DATES: Submit either electronic or
written comments on the collection of
information by June 29, 2015.
ADDRESSES: Submit electronic
comments on the collection of
information to https://
www.regulations.gov. Submit written
comments on the collection of
information to the Division of Dockets
Management (HFA–305), Food and Drug
Administration, 5630 Fishers Lane, rm.
1061, Rockville, MD 20852. All
comments should be identified with the
docket number found in brackets in the
heading of this document.
FOR FURTHER INFORMATION CONTACT: FDA
PRA Staff, Office of Operations, Food
and Drug Administration, 8455
Colesville Rd., COLE–14526, Silver
Spring, MD 20993–0002, PRAStaff@
fda.hhs.gov.
SUPPLEMENTARY INFORMATION: Under the
PRA (44 U.S.C. 3501–3520), Federal
Agencies must obtain approval from the
Office of Management and Budget
(OMB) for each collection of
information they conduct or sponsor.
‘‘Collection of information’’ is defined
in 44 U.S.C. 3502(3) and 5 CFR
1320.3(c) and includes Agency requests
or requirements that members of the
public submit reports, keep records, or
provide information to a third party.
Section 3506(c)(2)(A) of the PRA (44
U.S.C. 3506(c)(2)(A)) requires Federal
Agencies to provide a 60-day notice in
the Federal Register concerning each
proposed collection of information,
including each proposed extension of an
existing collection of information,
before submitting the collection to OMB
for approval.

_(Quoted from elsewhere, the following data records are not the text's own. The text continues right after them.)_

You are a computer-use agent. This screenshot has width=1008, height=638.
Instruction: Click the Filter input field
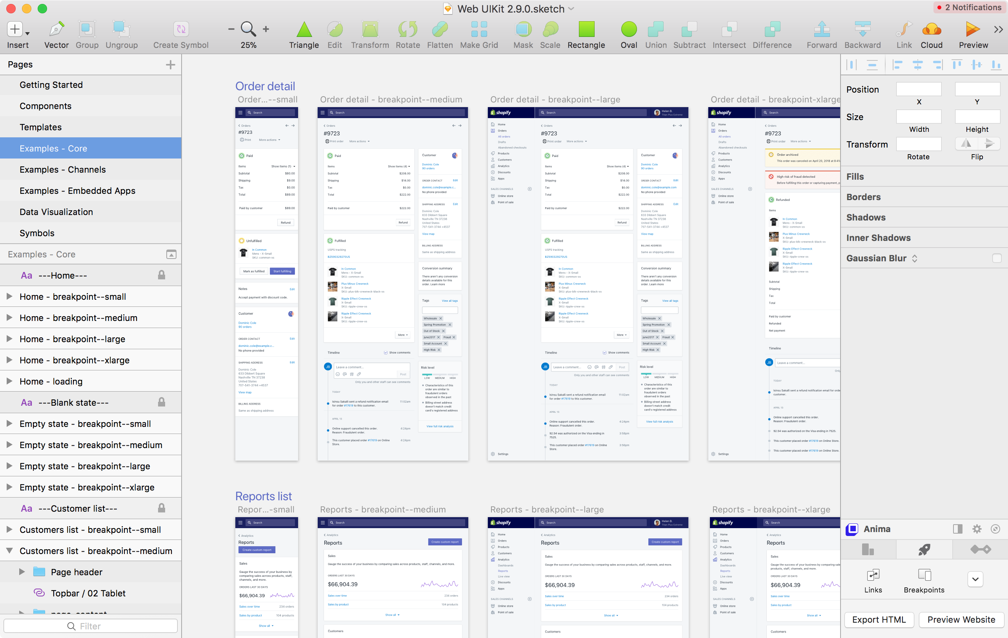(x=91, y=625)
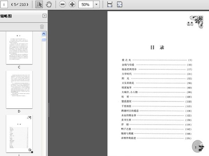Image resolution: width=209 pixels, height=156 pixels.
Task: Click the page number input box
Action: tap(5, 5)
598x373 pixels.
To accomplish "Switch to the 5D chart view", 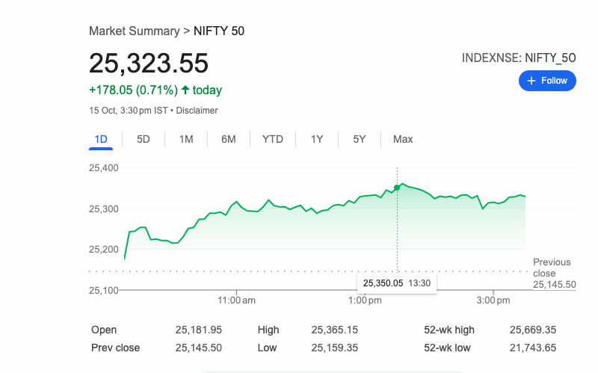I will [144, 139].
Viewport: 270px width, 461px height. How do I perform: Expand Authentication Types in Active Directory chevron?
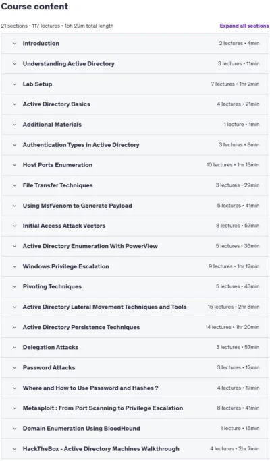click(x=14, y=145)
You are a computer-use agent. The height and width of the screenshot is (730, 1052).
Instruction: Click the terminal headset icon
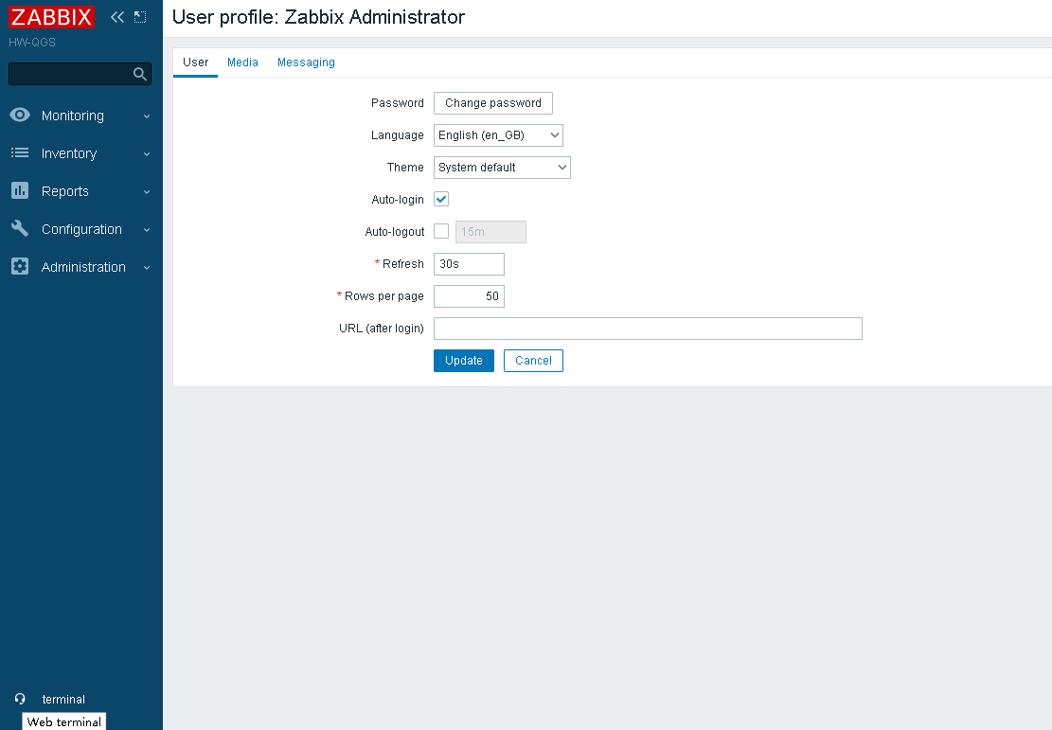pyautogui.click(x=20, y=699)
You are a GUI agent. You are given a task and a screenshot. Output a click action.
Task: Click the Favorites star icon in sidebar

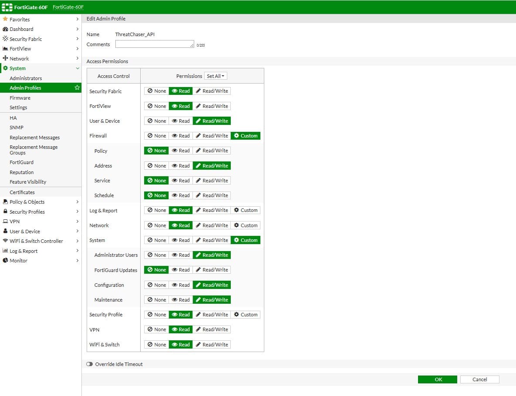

To comply with this
requirement, FDA is publishing notice
of the proposed collection of
information set forth in this document.
With respect to the following
collection of information, FDA invites
comments on these topics: (1) Whether
the proposed collection of information
is necessary for the proper performance
of FDA’s functions, including whether
the information will have practical
utility; (2) the accuracy of FDA’s
estimate of the burden of the proposed
collection of information, including the
validity of the methodology and
assumptions used; (3) ways to enhance
the quality, utility, and clarity of the
information to be collected; and (4)
ways to minimize the burden of the
collection of information on
respondents, including through the use
of automated collection techniques,
when appropriate, and other forms of
information technology.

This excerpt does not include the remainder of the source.